| Records for this task |
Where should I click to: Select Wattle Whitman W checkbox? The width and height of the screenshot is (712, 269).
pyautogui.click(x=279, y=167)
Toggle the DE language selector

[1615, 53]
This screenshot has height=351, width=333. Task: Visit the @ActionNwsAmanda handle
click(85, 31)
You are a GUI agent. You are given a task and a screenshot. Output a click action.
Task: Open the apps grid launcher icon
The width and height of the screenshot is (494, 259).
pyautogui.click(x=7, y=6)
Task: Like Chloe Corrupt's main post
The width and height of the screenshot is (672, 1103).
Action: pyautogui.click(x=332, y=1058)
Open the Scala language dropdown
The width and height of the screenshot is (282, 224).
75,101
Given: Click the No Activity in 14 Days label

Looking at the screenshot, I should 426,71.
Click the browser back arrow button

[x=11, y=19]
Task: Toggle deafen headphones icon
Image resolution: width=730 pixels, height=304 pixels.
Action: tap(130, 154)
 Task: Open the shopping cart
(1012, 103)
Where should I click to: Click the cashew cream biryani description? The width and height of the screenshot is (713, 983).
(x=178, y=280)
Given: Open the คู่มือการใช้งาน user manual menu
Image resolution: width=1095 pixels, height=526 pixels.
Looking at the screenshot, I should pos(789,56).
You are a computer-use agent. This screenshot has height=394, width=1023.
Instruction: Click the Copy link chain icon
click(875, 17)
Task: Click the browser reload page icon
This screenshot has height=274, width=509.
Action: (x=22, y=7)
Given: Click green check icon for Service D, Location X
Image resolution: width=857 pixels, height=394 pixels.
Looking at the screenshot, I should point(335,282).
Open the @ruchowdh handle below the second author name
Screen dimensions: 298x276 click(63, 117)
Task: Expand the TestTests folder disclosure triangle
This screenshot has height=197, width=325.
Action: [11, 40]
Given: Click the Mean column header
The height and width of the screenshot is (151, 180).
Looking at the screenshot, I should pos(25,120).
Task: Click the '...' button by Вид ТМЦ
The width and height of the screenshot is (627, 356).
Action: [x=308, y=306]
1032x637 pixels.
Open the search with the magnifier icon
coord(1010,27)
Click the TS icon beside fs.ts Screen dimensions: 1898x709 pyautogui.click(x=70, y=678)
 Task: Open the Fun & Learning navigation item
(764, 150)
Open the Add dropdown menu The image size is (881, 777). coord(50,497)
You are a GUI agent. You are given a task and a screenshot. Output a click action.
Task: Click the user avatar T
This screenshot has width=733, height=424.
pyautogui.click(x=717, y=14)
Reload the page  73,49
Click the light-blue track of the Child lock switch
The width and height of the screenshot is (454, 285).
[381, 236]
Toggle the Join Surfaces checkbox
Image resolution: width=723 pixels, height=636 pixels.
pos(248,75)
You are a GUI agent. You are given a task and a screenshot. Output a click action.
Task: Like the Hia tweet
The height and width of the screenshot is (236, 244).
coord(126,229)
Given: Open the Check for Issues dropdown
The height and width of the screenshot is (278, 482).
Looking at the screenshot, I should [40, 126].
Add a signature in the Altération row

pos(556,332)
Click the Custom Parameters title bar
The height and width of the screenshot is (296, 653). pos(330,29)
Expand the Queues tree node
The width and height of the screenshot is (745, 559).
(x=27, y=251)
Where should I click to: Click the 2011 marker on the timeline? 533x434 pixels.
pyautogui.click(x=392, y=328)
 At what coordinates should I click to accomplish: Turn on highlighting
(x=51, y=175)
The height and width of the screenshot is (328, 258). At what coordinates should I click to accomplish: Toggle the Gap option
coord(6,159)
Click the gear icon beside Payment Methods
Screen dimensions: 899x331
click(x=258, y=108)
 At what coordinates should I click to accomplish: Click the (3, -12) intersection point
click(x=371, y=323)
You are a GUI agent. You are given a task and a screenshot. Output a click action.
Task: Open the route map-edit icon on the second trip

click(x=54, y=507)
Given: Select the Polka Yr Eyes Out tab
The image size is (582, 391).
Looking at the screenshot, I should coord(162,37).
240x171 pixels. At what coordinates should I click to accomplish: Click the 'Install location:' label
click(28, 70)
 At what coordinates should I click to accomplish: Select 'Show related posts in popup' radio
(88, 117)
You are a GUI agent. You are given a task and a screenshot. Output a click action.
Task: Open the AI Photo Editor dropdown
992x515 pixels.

| What to produce |
Tally the lines in this data that hold the word "user" and state only the count.

| Final answer |
2